**Extrait:**

★ ★ ★ ★

Nous passons ici des jours bien longs et passablement chauds, mais aussi tranquilles qu’on peut le souhaiter ou plutôt l’espérer sous la république. Tout annonce que nous aurons une trêve assez longue. Le désarmement s’opère avec assez de vigueur et produit de bons résultats. On remarque un curieux symptôme : c’est que, dans les faubourgs insurgés, on trouve quantité de dénonciateurs pour indiquer les cachettes et même les coryphées des barricades. Vous savez que c’est bon signe quand les loups se battent entre eux


Paris, lundi 19 juillet 1848.

Nous avons passé fort paisiblement le 14 juillet, malgré les prédictions sinistres qu’on nous faisait. La vérité, si on peut la découvrir sous le gouvernement où nous avons le bonheur de vivre, la vérité, c’est que nos chances de tranquillité sont singulièrement augmentées. Il avait fallu plusieurs années d’organisation et quatre mois d’armemens pour préparer les affaires des 23-26 juin. Une seconde représentation de cette sanglante tragédie me paraît impossible, du moins tant que les conditions actuelles ne seront pas très matériellement changées. Pourtant quelque petit complot, quelques assassinats, quelques émeutes même sont encore probables. Nous avons pour un demi-siècle peut-être à nous perfectionner, les uns dans la confection des barricades, les autres dans leur destruction. On emplit Paris en ce moment d’obusiers et de mortiers à grenades, très transportables et très efficaces. C’est un argument nouveau et qu’on dit excellent. Mais laissons la πολεμιϰὰ. Vous ne pouvez vous faire une idée du plaisir que vous me ferez en acceptant mon invitation à déjeuner avec lady ***.

★ ★ ★ ★

**Les données:**

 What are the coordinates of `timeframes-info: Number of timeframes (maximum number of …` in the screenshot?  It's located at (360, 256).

★ ★ ★ ★

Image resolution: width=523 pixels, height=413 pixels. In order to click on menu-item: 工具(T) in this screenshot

★ ★ ★ ★

**Exercice:**
Selon l'extrait, de quelles armes emplit-on Paris en ce moment ?

**Réponse:**
D'obusiers et de mortiers à grenades.